Мне очень хотелось обернуться, но какой-то инстинкт самосохранения диктовал мне, что оборачиваться нельзя, что пока я не обернулся, он сам еще может позволить себе мешкать, но как только я обернусь, он должен будет стрелять или идти на меня с ножом.
Нельзя сказать, чтобы мысль об обороне не приходила мне в голову. Я подумал, что если это будет нож, то надо во что бы то ни стало выставить руку вперед и постараться принять удар ножа рукой, а там, если можно, бежать. Но я совершенно не знал, что я могу сделать, если у него в руке пистолет. Я представил себя лежащим здесь, прижавшись щекой к мокрому, грязному, холодному цементу, и это был образ смерти, дополнительно отталкивающий своей оскверненностью. Оказывается, человеку не все равно, где он превратится в труп.

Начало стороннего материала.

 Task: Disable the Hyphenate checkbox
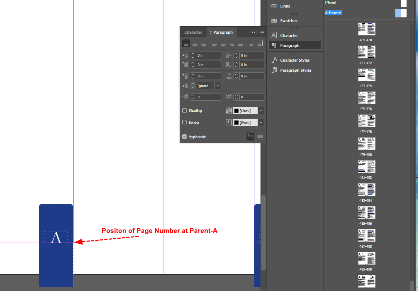tap(184, 136)
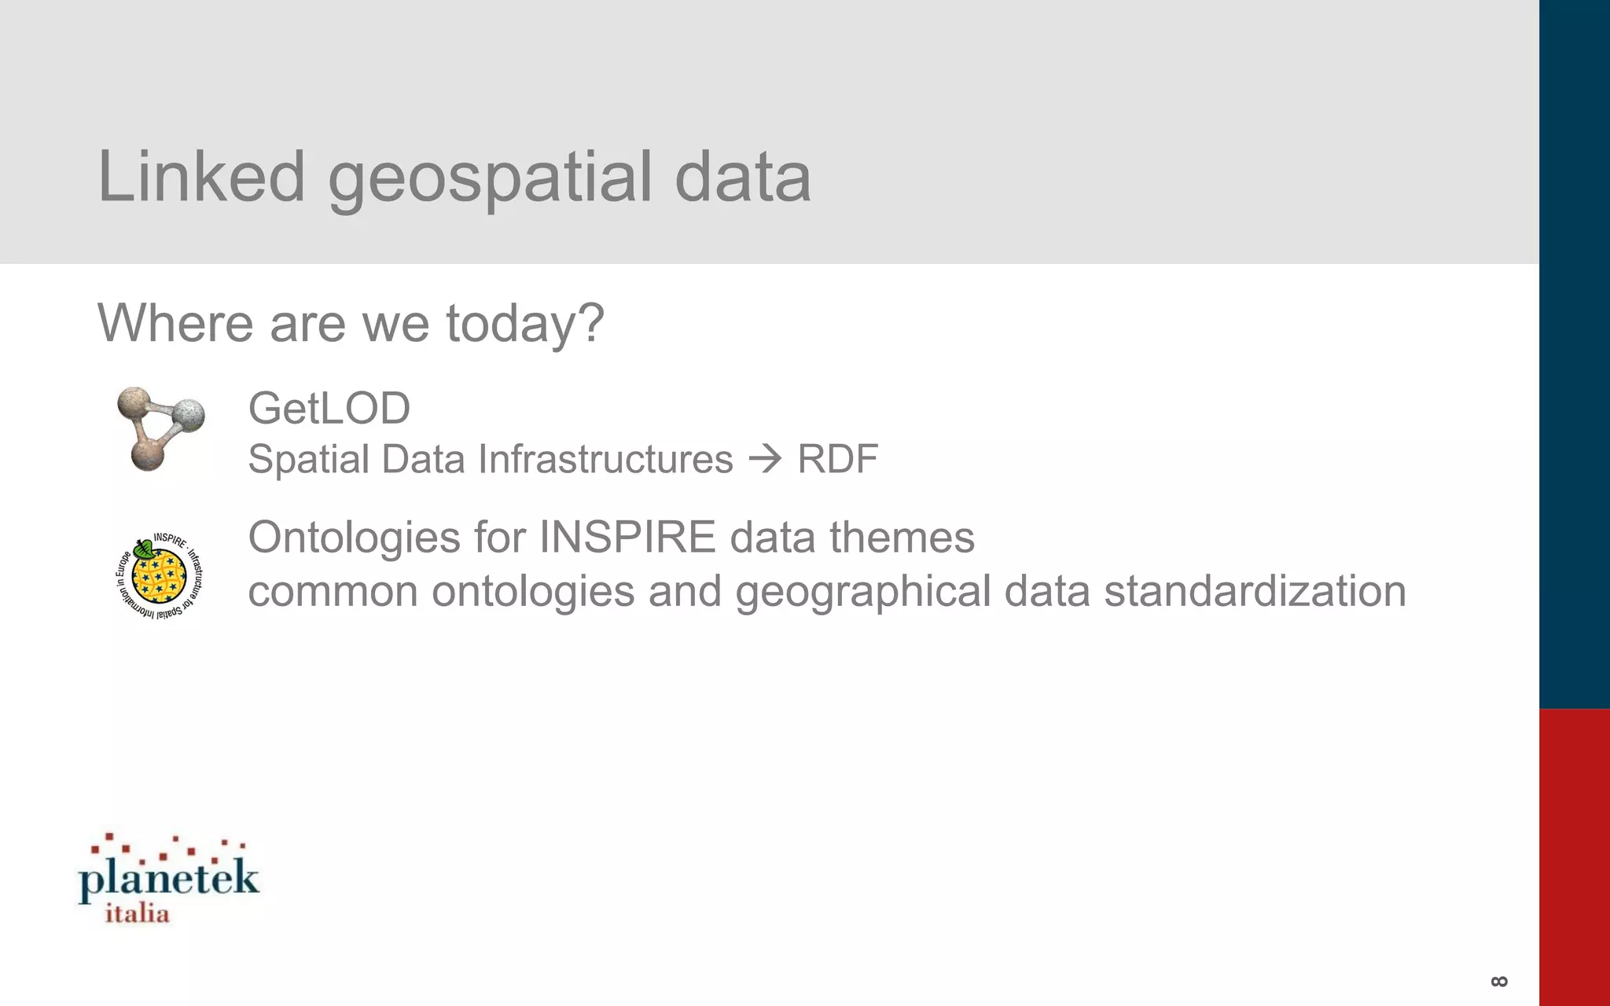This screenshot has height=1006, width=1610.
Task: Click the heading Where are we today?
Action: 351,323
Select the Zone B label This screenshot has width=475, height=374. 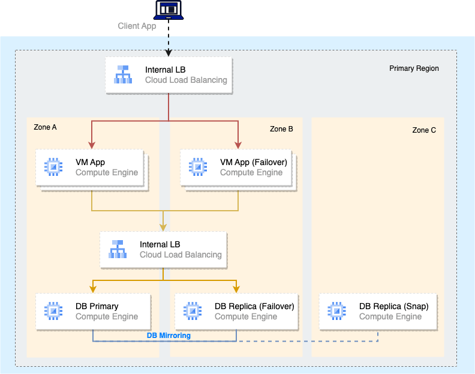point(281,129)
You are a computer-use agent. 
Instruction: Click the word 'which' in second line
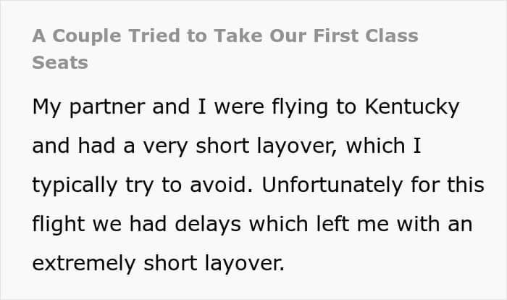[376, 146]
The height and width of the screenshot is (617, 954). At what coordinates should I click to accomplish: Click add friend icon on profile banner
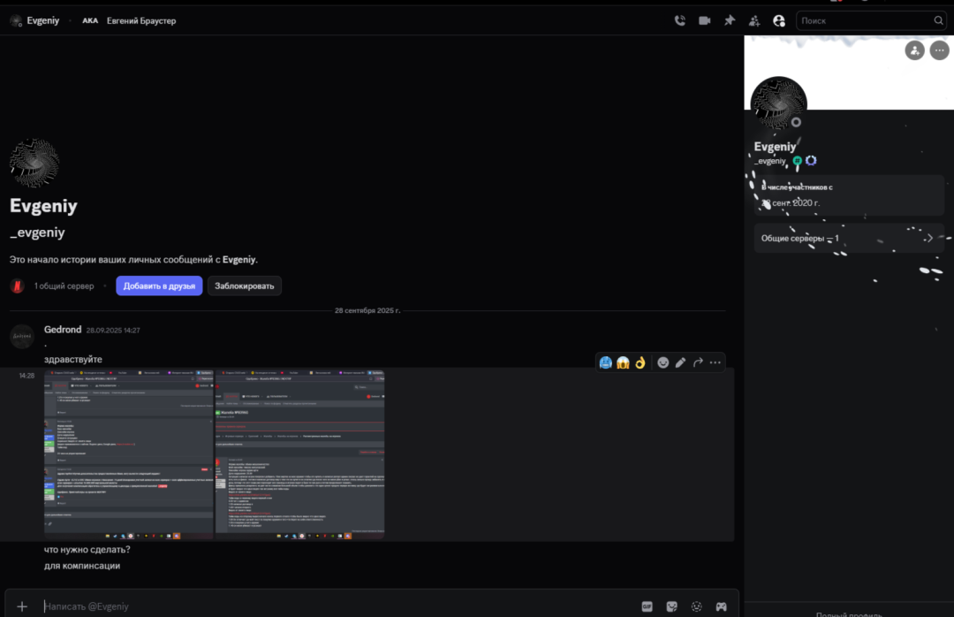[914, 50]
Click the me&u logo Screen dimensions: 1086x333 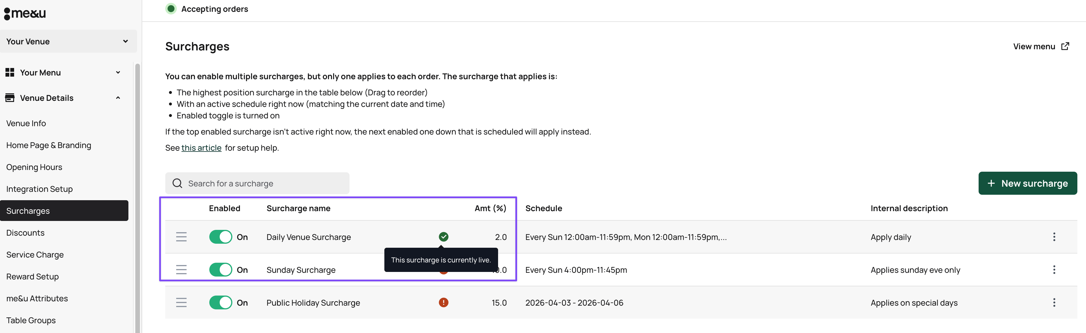pyautogui.click(x=25, y=14)
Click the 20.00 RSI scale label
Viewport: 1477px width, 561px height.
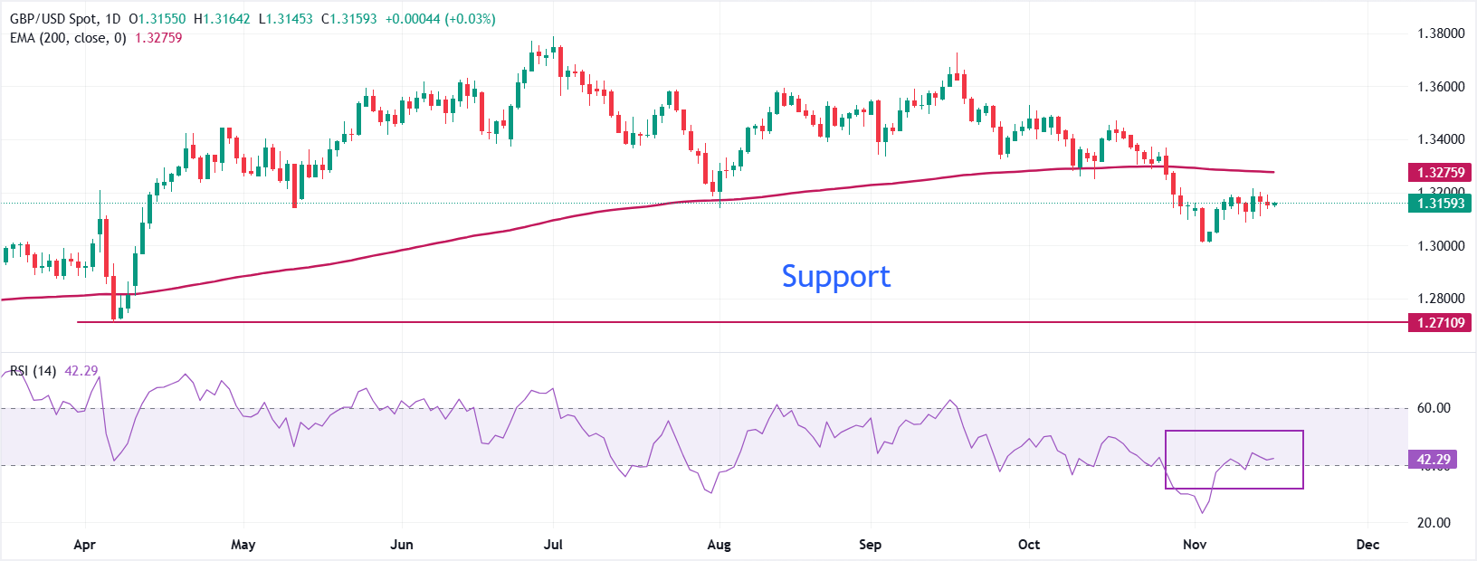point(1434,523)
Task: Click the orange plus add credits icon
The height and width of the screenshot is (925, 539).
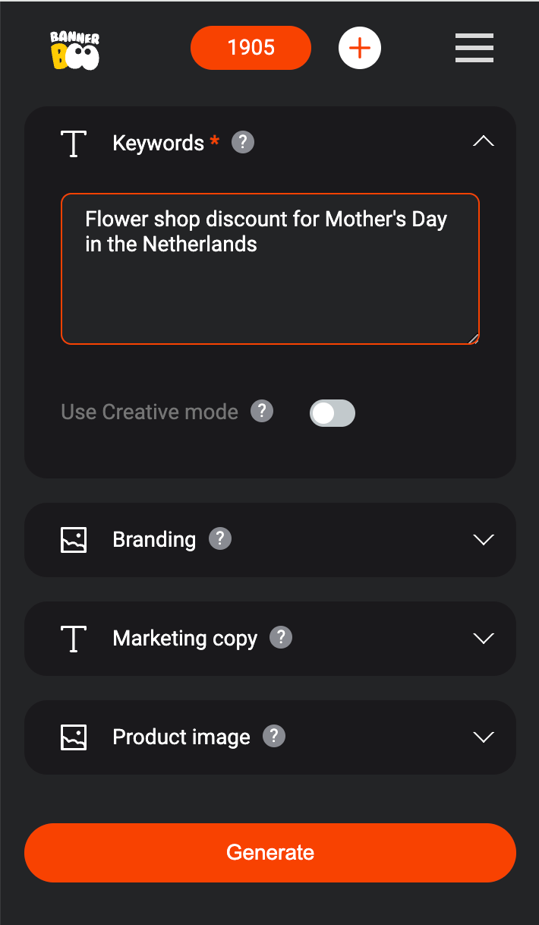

Может быть, отчасти из-за этого я решил обернуться и пойти. Я говорю отчасти, потому что была и другая настойчивая мысль. Кроме того, что раненым или смертельно раненным приятней было вырваться в сквер и упасть на зеленый газон, чем на грязный, мокрый пол общественной уборной, я почувствовал, что дальнейшее мое пребывание здесь как бы утверждает мое согласие с предстоящей карой. Мне подумалось, что человеку, пришедшему казнить меня, показывать свою готовность быть казненным – это морально облегчить его дело. Разумеется, я заботился не о его морали. Просто мне подумалось, что если он не абсолютно готов к убийству, то мои шансы на жизнь должны увеличиться от моей неготовности принять убийство. Ведь моя готовность принять убийство утвердит его, может быть, не совсем окончательное решение убить. Никто не знает, сколько убийств замысливалось в мире, потому что статистики готовившихся, но несовершенных убийств не существует.